**MATERIAL PROVIDED:**
◇ ◇ ◇ ◇
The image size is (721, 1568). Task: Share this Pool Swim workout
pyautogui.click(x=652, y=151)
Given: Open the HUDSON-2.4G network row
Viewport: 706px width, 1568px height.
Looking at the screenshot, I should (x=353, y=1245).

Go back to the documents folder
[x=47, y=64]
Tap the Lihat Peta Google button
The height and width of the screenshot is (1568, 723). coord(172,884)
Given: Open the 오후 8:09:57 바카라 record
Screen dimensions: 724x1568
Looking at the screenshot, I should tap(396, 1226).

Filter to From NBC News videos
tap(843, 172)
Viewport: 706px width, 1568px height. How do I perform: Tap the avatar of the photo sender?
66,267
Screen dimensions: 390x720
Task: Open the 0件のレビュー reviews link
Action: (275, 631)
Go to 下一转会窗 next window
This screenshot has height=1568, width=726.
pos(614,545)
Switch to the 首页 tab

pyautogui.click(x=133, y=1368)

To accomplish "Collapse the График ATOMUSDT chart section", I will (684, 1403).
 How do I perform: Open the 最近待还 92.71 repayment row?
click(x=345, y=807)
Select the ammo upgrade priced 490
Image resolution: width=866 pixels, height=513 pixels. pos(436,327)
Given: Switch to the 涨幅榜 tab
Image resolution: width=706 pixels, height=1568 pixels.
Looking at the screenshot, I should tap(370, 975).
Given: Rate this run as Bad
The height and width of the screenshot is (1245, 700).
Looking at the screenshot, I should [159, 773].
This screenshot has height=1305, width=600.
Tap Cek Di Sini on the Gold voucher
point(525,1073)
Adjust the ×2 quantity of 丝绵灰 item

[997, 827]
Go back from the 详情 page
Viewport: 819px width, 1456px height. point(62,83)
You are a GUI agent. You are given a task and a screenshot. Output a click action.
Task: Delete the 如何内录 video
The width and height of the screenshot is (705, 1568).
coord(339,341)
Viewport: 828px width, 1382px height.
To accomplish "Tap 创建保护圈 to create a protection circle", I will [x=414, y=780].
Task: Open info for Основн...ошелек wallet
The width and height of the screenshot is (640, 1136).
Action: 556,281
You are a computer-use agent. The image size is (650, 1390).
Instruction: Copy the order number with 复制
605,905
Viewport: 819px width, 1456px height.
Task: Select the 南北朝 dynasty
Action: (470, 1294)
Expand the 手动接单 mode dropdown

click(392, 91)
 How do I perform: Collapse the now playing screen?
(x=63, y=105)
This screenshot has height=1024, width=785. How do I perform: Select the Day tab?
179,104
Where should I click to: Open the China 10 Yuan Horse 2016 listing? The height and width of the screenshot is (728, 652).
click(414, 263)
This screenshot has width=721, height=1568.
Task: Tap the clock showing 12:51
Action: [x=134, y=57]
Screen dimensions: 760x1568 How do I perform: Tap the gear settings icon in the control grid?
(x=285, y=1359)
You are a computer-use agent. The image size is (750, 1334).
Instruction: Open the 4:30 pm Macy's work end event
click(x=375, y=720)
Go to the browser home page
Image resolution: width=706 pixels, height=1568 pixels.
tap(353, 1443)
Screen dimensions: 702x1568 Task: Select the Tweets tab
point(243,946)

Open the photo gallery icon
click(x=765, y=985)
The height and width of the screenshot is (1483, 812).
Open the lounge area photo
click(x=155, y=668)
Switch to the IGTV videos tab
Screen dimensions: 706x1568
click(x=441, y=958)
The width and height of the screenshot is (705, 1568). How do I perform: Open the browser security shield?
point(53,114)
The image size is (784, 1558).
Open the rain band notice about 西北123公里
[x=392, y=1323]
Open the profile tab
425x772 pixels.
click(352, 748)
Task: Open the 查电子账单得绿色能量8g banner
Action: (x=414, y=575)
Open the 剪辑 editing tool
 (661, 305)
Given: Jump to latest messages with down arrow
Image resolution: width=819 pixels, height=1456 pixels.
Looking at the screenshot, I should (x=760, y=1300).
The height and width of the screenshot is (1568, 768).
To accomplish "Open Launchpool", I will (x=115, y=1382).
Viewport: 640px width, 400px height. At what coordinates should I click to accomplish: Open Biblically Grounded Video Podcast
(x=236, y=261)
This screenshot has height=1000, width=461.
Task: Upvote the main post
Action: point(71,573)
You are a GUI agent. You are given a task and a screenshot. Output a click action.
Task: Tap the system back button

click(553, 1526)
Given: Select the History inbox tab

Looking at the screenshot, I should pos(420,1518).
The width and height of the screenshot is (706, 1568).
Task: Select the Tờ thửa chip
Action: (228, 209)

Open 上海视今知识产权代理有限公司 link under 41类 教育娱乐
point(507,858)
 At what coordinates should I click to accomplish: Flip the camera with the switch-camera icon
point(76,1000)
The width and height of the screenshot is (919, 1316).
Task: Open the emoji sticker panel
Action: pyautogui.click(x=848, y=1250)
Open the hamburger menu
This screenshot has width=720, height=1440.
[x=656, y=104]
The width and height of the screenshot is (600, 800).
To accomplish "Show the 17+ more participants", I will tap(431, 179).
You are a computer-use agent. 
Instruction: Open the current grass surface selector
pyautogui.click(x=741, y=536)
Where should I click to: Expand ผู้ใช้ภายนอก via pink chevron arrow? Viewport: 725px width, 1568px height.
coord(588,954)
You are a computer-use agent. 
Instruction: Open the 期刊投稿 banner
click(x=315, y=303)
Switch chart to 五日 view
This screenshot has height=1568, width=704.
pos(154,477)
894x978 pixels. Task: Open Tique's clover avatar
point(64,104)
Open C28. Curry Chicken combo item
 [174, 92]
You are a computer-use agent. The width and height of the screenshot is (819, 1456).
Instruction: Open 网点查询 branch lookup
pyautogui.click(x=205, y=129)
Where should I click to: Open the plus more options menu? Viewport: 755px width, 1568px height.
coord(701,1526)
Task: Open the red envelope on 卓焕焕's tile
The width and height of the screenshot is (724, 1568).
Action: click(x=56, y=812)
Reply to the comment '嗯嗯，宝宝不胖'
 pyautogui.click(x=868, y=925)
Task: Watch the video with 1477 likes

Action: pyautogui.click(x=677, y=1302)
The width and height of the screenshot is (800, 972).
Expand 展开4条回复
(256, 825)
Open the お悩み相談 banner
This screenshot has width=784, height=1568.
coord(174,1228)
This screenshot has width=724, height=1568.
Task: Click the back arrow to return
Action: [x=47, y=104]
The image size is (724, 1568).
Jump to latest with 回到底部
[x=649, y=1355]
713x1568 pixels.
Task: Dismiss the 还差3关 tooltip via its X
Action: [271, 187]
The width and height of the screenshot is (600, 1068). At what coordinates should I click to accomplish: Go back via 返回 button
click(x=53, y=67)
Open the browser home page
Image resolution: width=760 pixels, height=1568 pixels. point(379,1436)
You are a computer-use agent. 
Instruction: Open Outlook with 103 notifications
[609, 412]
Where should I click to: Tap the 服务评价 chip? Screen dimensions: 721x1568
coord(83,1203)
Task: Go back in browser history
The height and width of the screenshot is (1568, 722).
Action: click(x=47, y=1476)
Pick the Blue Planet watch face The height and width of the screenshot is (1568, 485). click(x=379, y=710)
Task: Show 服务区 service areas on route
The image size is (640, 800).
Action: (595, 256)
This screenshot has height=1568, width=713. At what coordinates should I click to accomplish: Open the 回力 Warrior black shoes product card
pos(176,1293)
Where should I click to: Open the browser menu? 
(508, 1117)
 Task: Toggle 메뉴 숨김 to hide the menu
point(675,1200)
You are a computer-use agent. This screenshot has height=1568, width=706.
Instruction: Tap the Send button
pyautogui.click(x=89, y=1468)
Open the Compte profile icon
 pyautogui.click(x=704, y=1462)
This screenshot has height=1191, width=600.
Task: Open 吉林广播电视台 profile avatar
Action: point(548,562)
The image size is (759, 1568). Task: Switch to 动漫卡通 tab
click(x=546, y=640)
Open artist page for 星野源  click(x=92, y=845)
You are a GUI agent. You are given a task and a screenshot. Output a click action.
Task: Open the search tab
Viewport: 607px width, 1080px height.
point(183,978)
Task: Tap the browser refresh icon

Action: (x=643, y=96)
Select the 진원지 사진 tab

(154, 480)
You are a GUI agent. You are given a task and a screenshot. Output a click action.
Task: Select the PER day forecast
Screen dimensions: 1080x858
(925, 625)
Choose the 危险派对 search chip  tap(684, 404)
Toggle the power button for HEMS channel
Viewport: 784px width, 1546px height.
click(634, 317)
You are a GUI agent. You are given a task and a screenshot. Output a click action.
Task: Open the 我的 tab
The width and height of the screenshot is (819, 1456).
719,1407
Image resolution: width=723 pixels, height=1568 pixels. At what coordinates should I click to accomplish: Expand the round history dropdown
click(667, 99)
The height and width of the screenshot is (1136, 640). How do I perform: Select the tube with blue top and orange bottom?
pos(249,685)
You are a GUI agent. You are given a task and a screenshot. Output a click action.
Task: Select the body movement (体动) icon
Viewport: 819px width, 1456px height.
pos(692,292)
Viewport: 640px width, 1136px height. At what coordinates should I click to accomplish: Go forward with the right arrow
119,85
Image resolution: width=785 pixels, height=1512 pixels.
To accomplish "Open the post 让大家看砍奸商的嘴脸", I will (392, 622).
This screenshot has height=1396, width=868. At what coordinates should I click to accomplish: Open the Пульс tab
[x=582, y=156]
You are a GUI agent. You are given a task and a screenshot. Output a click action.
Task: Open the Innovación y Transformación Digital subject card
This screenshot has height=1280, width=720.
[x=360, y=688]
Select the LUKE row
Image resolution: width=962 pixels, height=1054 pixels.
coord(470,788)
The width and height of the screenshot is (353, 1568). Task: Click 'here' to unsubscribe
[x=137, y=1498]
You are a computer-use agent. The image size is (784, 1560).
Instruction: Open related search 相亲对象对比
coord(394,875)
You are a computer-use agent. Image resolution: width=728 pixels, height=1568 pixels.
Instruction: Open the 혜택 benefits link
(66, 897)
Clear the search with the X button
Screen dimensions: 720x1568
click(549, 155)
◇ ◇ ◇ ◇
**WRITTEN PROBLEM:**
Reproduce word for word every line from the beginning through the line that contains "(x=63, y=105)", including that line.

**WORKED ANSWER:**
The image size is (721, 1568). Task: Share this Pool Swim workout
pyautogui.click(x=652, y=151)
Given: Open the HUDSON-2.4G network row
Viewport: 706px width, 1568px height.
Looking at the screenshot, I should (x=353, y=1245).

Go back to the documents folder
[x=47, y=64]
Tap the Lihat Peta Google button
The height and width of the screenshot is (1568, 723). coord(172,884)
Given: Open the 오후 8:09:57 바카라 record
Screen dimensions: 724x1568
Looking at the screenshot, I should tap(396, 1226).

Filter to From NBC News videos
tap(843, 172)
Viewport: 706px width, 1568px height. How do I perform: Tap the avatar of the photo sender?
66,267
Screen dimensions: 390x720
Task: Open the 0件のレビュー reviews link
Action: (275, 631)
Go to 下一转会窗 next window
This screenshot has height=1568, width=726.
pos(614,545)
Switch to the 首页 tab

pyautogui.click(x=133, y=1368)

To accomplish "Collapse the График ATOMUSDT chart section", I will (684, 1403).
 How do I perform: Open the 最近待还 92.71 repayment row?
click(x=345, y=807)
Select the ammo upgrade priced 490
Image resolution: width=866 pixels, height=513 pixels. pos(436,327)
Given: Switch to the 涨幅榜 tab
Image resolution: width=706 pixels, height=1568 pixels.
Looking at the screenshot, I should tap(370, 975).
Given: Rate this run as Bad
The height and width of the screenshot is (1245, 700).
Looking at the screenshot, I should [159, 773].
This screenshot has height=1305, width=600.
Tap Cek Di Sini on the Gold voucher
point(525,1073)
Adjust the ×2 quantity of 丝绵灰 item

[997, 827]
Go back from the 详情 page
Viewport: 819px width, 1456px height. point(62,83)
You are a GUI agent. You are given a task and a screenshot. Output a click action.
Task: Delete the 如何内录 video
The width and height of the screenshot is (705, 1568).
coord(339,341)
Viewport: 828px width, 1382px height.
To accomplish "Tap 创建保护圈 to create a protection circle", I will [x=414, y=780].
Task: Open info for Основн...ошелек wallet
The width and height of the screenshot is (640, 1136).
Action: 556,281
You are a computer-use agent. The image size is (650, 1390).
Instruction: Copy the order number with 复制
605,905
Viewport: 819px width, 1456px height.
Task: Select the 南北朝 dynasty
Action: (470, 1294)
Expand the 手动接单 mode dropdown

click(392, 91)
 How do I perform: Collapse the now playing screen?
(x=63, y=105)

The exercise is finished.